>>213774578>1. The CGI was MINDBLOWING you kids have no idea>2. I already loved dinosaurs and watched dinosaurs and played with Carnegie dinosaur toys. I had the baby Apatosaurus and the Dimetrodon, and several BMNH dinosaurs by Invicta. At that point the most realistic dinosaurs I knew of were John Sibbick illustrations.
I still remember seeing the poster for the first time in the cinema, possibly around the time I was seeing Wayne's World or something. I remember being interested because it was a dinosaur skeleton, but I actually wasn't sure if there'd be dinosaurs in it or not. Like, who knows what kind of a film that is. Then came the initial trailer, which hardly showed any dinosaurs.

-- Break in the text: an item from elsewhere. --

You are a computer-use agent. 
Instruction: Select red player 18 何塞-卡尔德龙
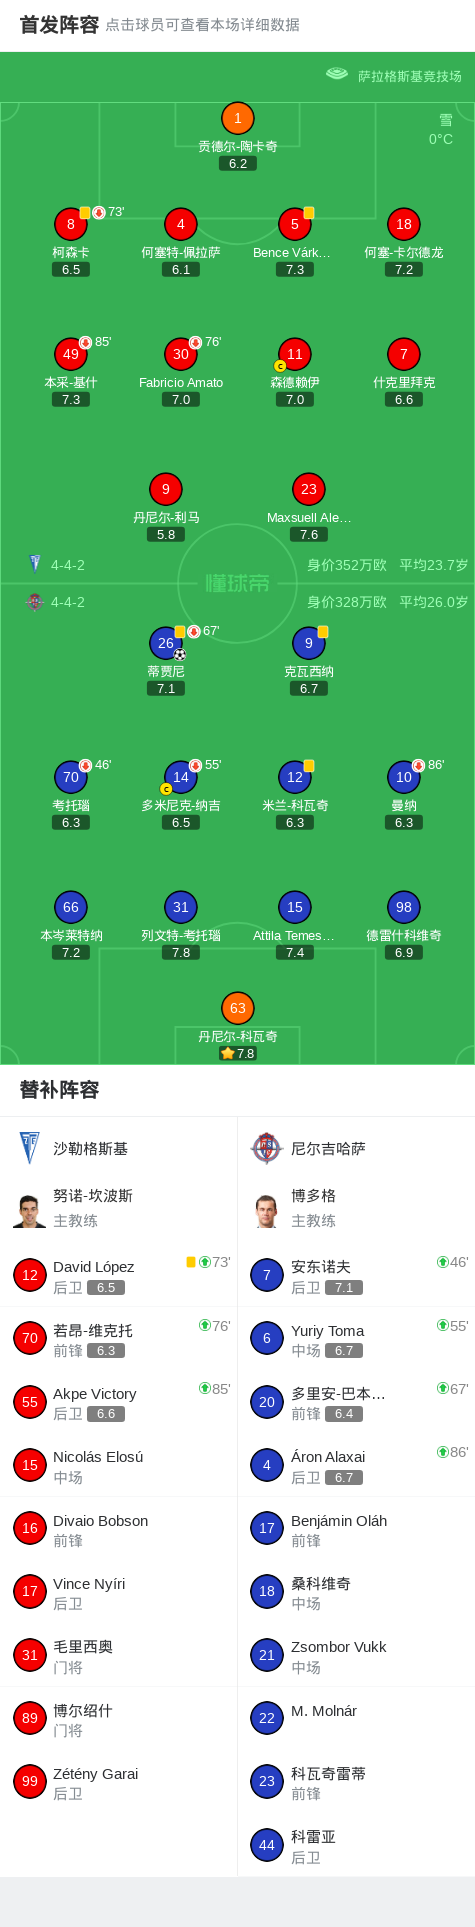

I would've been about 11, somewhere between the age of the kids in the movie. I remember seeing a picture in a magazine of the studio sculpting the big T.rex, with some stuff about animatronics. I had actually seen an exhibition with Dinamation animatronics. Pretty exciting, but they're glued to the ground and wobble a lot. At that point I had seen very little CG animation, essentially rotating logos and the like, smooth rendered geometric objects. Hadn't seen T2 or The Abyss.
So when those dinosaurs show up on screen, I literally couldn't believe what I was seeing. I'd never seen any kind of animatronic move anything like that. Nothing I had seen could have prepared me for it. The explanation offered in the film literally seemed more believable to me than any kind of movie trickery. A friend told me it was "all done with computers". He might as have said it was done by magic for all that explained it. Again, the idea of making dinosaurs from DNA molecules out of parasites trapped in amber seemed more plausible. It wasn't until I eventually saw the making of Jurassic Park on VHS that I could finally get my head around what I was actually seeing.
That's what it was like to see Jurassic Park in the 90s. They might as well have been real dinosaurs.